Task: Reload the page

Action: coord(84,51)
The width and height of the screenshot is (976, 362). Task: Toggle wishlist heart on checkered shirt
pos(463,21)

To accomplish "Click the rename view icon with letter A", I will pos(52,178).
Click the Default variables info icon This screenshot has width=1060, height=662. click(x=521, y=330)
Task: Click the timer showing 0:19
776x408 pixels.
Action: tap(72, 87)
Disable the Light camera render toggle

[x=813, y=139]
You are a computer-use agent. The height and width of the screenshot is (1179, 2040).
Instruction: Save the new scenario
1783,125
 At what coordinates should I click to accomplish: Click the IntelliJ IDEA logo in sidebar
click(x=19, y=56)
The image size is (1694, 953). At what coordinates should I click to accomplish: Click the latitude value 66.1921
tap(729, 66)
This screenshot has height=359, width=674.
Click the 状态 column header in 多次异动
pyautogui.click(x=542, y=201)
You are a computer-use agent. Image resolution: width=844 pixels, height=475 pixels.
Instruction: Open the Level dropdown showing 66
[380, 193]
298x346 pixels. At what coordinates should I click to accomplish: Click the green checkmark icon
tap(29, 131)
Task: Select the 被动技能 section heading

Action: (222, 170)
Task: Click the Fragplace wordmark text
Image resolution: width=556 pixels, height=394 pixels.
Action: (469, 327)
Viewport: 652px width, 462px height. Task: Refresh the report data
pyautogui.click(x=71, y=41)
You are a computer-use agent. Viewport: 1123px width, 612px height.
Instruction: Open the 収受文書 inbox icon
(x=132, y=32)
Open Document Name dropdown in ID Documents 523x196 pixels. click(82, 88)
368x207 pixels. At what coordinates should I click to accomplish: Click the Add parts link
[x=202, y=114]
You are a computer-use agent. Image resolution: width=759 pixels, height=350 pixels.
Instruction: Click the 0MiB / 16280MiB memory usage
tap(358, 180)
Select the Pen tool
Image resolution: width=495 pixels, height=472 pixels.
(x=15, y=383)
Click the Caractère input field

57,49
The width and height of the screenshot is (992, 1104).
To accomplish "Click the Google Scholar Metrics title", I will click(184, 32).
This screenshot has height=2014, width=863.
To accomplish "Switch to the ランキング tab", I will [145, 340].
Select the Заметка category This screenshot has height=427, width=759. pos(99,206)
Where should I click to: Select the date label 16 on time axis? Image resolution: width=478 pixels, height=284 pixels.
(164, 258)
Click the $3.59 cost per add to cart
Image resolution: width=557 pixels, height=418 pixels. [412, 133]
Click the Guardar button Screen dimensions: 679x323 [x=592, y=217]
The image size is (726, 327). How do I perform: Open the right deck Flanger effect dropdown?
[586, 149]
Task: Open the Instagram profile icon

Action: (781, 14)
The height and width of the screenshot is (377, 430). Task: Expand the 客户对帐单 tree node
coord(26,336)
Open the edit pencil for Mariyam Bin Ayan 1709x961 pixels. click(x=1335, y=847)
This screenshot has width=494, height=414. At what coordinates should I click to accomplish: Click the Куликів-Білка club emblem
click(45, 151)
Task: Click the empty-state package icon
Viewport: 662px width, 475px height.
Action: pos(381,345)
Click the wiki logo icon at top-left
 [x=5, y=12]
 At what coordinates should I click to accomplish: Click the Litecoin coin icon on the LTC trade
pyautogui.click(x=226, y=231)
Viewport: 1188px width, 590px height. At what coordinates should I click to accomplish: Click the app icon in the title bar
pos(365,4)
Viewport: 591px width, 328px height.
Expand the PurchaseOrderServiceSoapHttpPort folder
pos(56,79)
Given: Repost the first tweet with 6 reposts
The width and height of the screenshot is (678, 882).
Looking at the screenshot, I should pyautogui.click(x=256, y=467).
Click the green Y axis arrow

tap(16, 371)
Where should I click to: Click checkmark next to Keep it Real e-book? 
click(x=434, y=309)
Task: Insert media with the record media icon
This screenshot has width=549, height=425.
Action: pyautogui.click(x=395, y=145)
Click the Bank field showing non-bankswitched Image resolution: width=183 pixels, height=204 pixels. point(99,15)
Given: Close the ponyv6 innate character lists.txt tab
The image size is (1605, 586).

• YANG DIKERJAKAN
Tulis kembali semua baris bahan di atas persis sama, tanpa satu perubahan pun.

• JAWABAN TUGAS
Task: Reload the page

Action: coord(84,51)
The width and height of the screenshot is (976, 362). Task: Toggle wishlist heart on checkered shirt
pos(463,21)

To accomplish "Click the rename view icon with letter A", I will pos(52,178).
Click the Default variables info icon This screenshot has width=1060, height=662. click(x=521, y=330)
Task: Click the timer showing 0:19
776x408 pixels.
Action: tap(72, 87)
Disable the Light camera render toggle

[x=813, y=139]
You are a computer-use agent. The height and width of the screenshot is (1179, 2040).
Instruction: Save the new scenario
1783,125
 At what coordinates should I click to accomplish: Click the IntelliJ IDEA logo in sidebar
click(x=19, y=56)
The image size is (1694, 953). At what coordinates should I click to accomplish: Click the latitude value 66.1921
tap(729, 66)
This screenshot has height=359, width=674.
Click the 状态 column header in 多次异动
pyautogui.click(x=542, y=201)
You are a computer-use agent. Image resolution: width=844 pixels, height=475 pixels.
Instruction: Open the Level dropdown showing 66
[380, 193]
298x346 pixels. At what coordinates should I click to accomplish: Click the green checkmark icon
tap(29, 131)
Task: Select the 被动技能 section heading

Action: (222, 170)
Task: Click the Fragplace wordmark text
Image resolution: width=556 pixels, height=394 pixels.
Action: (469, 327)
Viewport: 652px width, 462px height. Task: Refresh the report data
pyautogui.click(x=71, y=41)
You are a computer-use agent. Viewport: 1123px width, 612px height.
Instruction: Open the 収受文書 inbox icon
(x=132, y=32)
Open Document Name dropdown in ID Documents 523x196 pixels. click(82, 88)
368x207 pixels. At what coordinates should I click to accomplish: Click the Add parts link
[x=202, y=114]
You are a computer-use agent. Image resolution: width=759 pixels, height=350 pixels.
Instruction: Click the 0MiB / 16280MiB memory usage
tap(358, 180)
Select the Pen tool
Image resolution: width=495 pixels, height=472 pixels.
(x=15, y=383)
Click the Caractère input field

57,49
The width and height of the screenshot is (992, 1104).
To accomplish "Click the Google Scholar Metrics title", I will click(184, 32).
This screenshot has height=2014, width=863.
To accomplish "Switch to the ランキング tab", I will [145, 340].
Select the Заметка category This screenshot has height=427, width=759. pos(99,206)
Where should I click to: Select the date label 16 on time axis? Image resolution: width=478 pixels, height=284 pixels.
(164, 258)
Click the $3.59 cost per add to cart
Image resolution: width=557 pixels, height=418 pixels. [412, 133]
Click the Guardar button Screen dimensions: 679x323 [x=592, y=217]
The image size is (726, 327). How do I perform: Open the right deck Flanger effect dropdown?
[586, 149]
Task: Open the Instagram profile icon

Action: (781, 14)
The height and width of the screenshot is (377, 430). Task: Expand the 客户对帐单 tree node
coord(26,336)
Open the edit pencil for Mariyam Bin Ayan 1709x961 pixels. click(x=1335, y=847)
This screenshot has width=494, height=414. At what coordinates should I click to accomplish: Click the Куликів-Білка club emblem
click(45, 151)
Task: Click the empty-state package icon
Viewport: 662px width, 475px height.
Action: pos(381,345)
Click the wiki logo icon at top-left
 [x=5, y=12]
 At what coordinates should I click to accomplish: Click the Litecoin coin icon on the LTC trade
pyautogui.click(x=226, y=231)
Viewport: 1188px width, 590px height. At what coordinates should I click to accomplish: Click the app icon in the title bar
pos(365,4)
Viewport: 591px width, 328px height.
Expand the PurchaseOrderServiceSoapHttpPort folder
pos(56,79)
Given: Repost the first tweet with 6 reposts
The width and height of the screenshot is (678, 882).
Looking at the screenshot, I should pyautogui.click(x=256, y=467).
Click the green Y axis arrow

tap(16, 371)
Where should I click to: Click checkmark next to Keep it Real e-book? 
click(x=434, y=309)
Task: Insert media with the record media icon
This screenshot has width=549, height=425.
Action: pyautogui.click(x=395, y=145)
Click the Bank field showing non-bankswitched Image resolution: width=183 pixels, height=204 pixels. point(99,15)
Given: Close the ponyv6 innate character lists.txt tab
The image size is (1605, 586).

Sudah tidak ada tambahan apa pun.